Inditex speeds up again: first quarter profit up 10%
Zara parent company billed 5,927 million euros, 5% more, and reached a net benefit of 734 million euros.
Inditex recovers the path in the first semester of 2019. The parent company of Zara has concluded the first three months of exercise (from February to April) with a raise of 10% in its net result, which has positioned in 734 million euros, against the 668 million euros of the same period of the previous year.
Group’s sales, for its part, have registered an increase of 5%, up to 5,927 million euros. At constant exchange rates, sales raised 5%. “The sale in the second half of the quarter was affected by the adverse weather conditions as reflected on the sectorial statistics in different market - has explained the company to the National Stock Market Comission (Cnmv in Spanish)-; with the return of the normal market conditions, sales have returned to the previous levels”.
The gross operating result (ebitda) of Inditex in the first quarter positioned in 1,675 million euros, in comparison with the 1,125 million euros of the first quarter of 2018. Discounting the effects of the new countable regulation on leasing (NIIF 16), the ebitda’s raise would have been of 9%.

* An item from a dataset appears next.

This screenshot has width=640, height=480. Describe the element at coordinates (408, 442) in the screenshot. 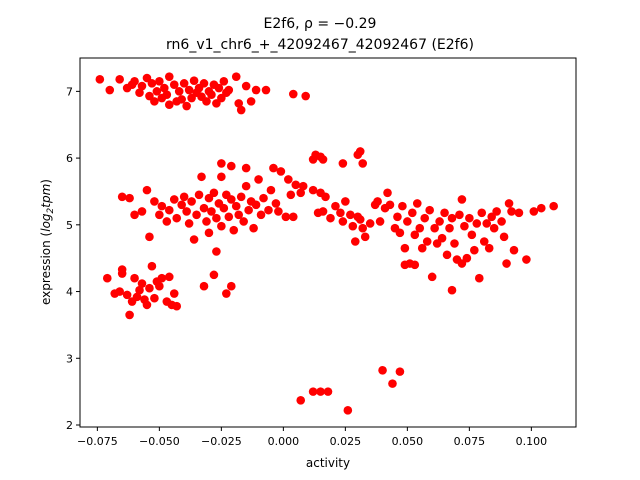

I see `x-tick-label-5: 0.050` at that location.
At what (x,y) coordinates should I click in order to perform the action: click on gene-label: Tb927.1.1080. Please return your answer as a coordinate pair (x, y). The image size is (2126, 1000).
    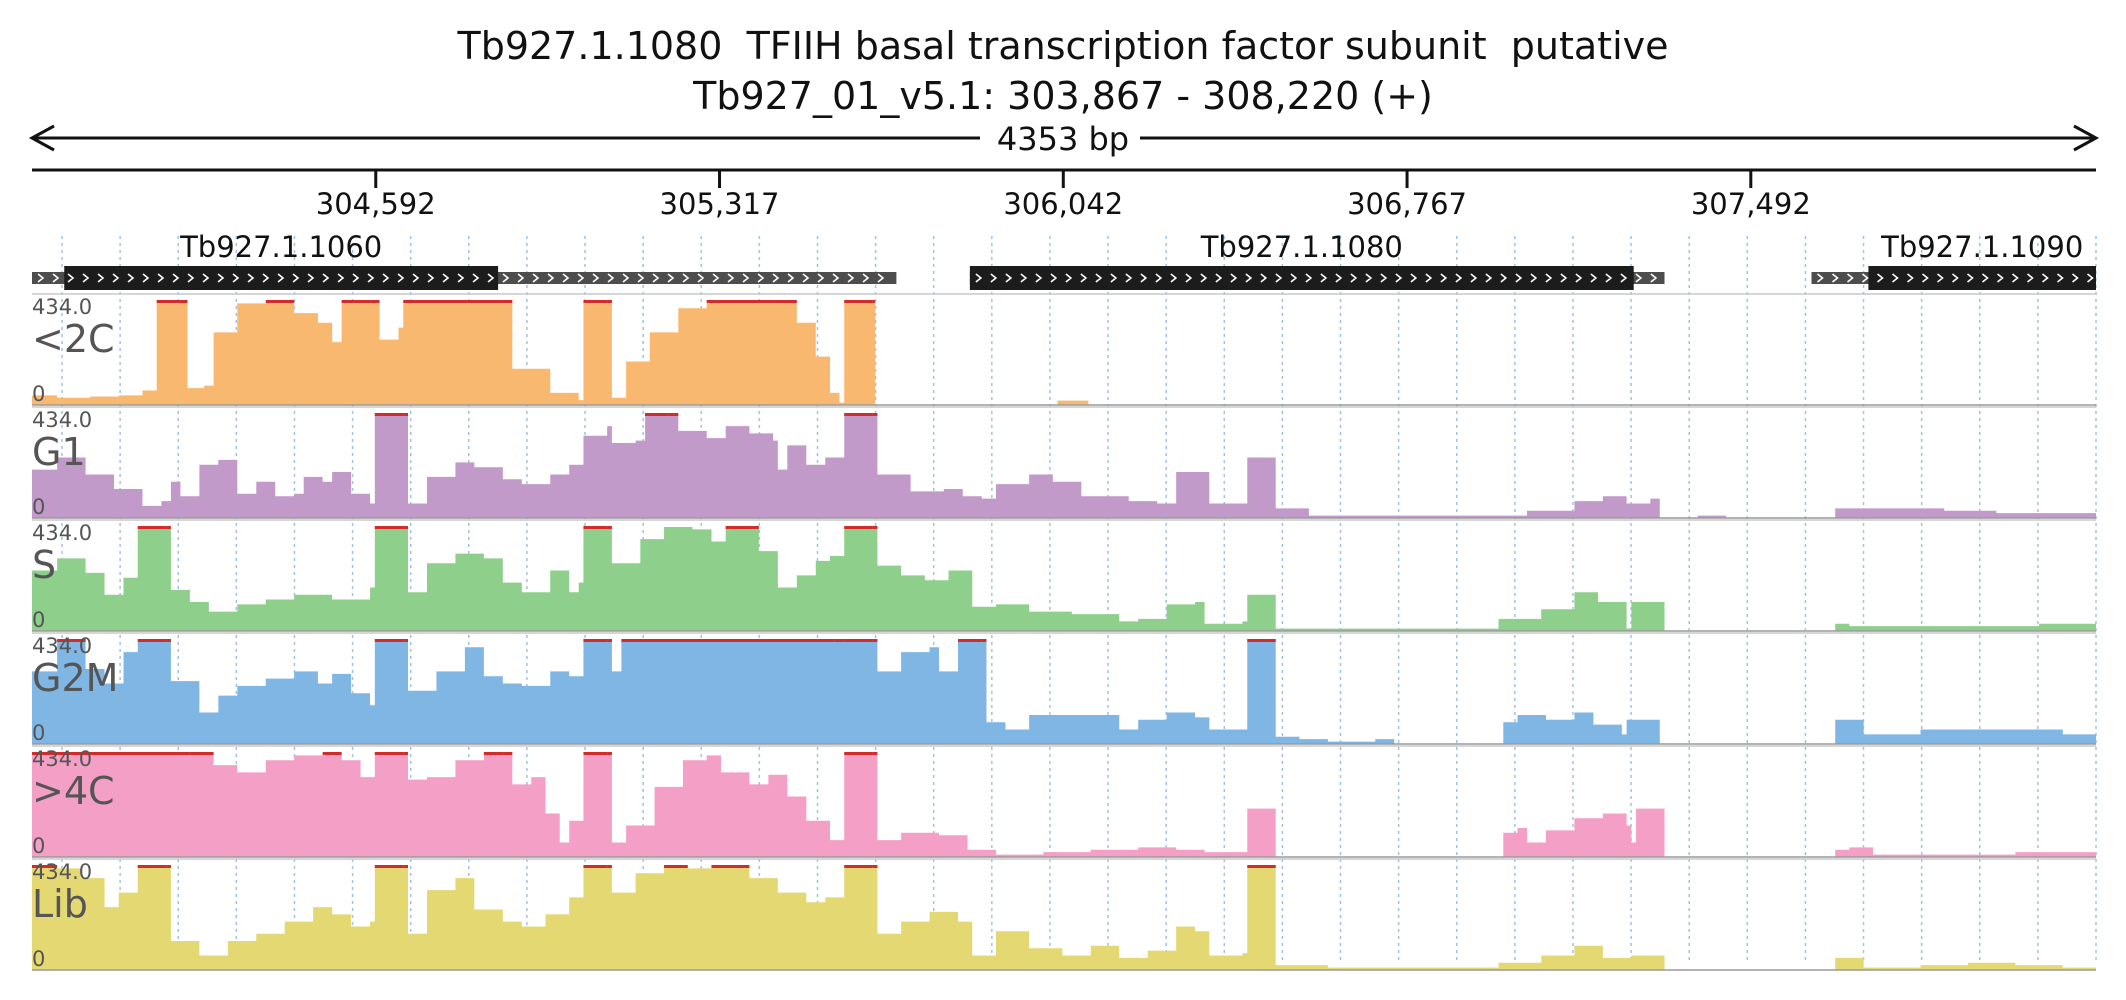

The ebit, for its part, would have grown 7%. At the closure of the first quarter, Inditex accumulated an ebit of 980 million euros, in front of the 851 million euros of the same period of 2018. The gross margin of the company raised up to 3,524 million euros, 6% more than in the same period of previous exercise, positioning in the 59.5% of the sales, against the 58.9% registered in the first quarter of 2018.
The next 16 July, as it was planned, the group’s general stakeholders meeting will pass, predictably, the appointment of Carlos Crespo as CEO of the company. The current general director of the company will be responsible for the areas of technology (systems, data and digital), security of the information, logistics and transport, works, legal consulting, purchase and recruitment, and sustainability.